◆ TASK PROMPT
The answer is to be an exact copy of the lines below running from the line with "You are a computer-use agent." down to the line with "Given: Open the navigation bar customize menu", both ends included, and nothing more.
##### EXERCISE MATERIALS
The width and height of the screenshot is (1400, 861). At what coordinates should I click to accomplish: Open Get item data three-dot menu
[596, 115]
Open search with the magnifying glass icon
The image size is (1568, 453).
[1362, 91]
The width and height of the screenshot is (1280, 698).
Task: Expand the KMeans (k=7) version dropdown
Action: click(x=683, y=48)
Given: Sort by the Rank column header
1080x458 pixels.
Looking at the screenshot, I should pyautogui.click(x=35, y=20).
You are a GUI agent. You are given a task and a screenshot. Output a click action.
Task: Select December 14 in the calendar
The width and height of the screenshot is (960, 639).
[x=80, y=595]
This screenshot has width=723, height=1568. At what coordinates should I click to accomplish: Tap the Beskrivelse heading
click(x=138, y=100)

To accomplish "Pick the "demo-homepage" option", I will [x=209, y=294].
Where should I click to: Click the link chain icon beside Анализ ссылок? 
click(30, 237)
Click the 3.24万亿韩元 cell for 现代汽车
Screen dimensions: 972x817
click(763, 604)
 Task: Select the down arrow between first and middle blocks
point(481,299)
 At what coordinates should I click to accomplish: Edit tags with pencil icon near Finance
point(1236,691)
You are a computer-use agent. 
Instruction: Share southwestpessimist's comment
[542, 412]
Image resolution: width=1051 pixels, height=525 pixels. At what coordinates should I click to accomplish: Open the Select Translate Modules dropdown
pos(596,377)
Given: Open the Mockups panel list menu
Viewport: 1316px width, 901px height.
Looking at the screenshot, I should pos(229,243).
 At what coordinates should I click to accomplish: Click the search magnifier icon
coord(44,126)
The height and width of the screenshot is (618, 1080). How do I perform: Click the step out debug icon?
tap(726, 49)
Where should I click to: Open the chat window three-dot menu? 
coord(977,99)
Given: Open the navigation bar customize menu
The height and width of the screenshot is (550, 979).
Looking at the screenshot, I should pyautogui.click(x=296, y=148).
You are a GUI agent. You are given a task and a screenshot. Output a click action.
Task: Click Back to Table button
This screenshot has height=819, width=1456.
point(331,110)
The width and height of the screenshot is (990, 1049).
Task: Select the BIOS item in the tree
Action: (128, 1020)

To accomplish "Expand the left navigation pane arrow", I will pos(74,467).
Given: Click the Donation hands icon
##########
◆ TASK RESPONSE
You are a computer-use agent. 
Instruction: Share southwestpessimist's comment
[542, 412]
Image resolution: width=1051 pixels, height=525 pixels. At what coordinates should I click to accomplish: Open the Select Translate Modules dropdown
pos(596,377)
Given: Open the Mockups panel list menu
Viewport: 1316px width, 901px height.
Looking at the screenshot, I should pos(229,243).
 At what coordinates should I click to accomplish: Click the search magnifier icon
coord(44,126)
The height and width of the screenshot is (618, 1080). How do I perform: Click the step out debug icon?
tap(726, 49)
Where should I click to: Open the chat window three-dot menu? 
coord(977,99)
Given: Open the navigation bar customize menu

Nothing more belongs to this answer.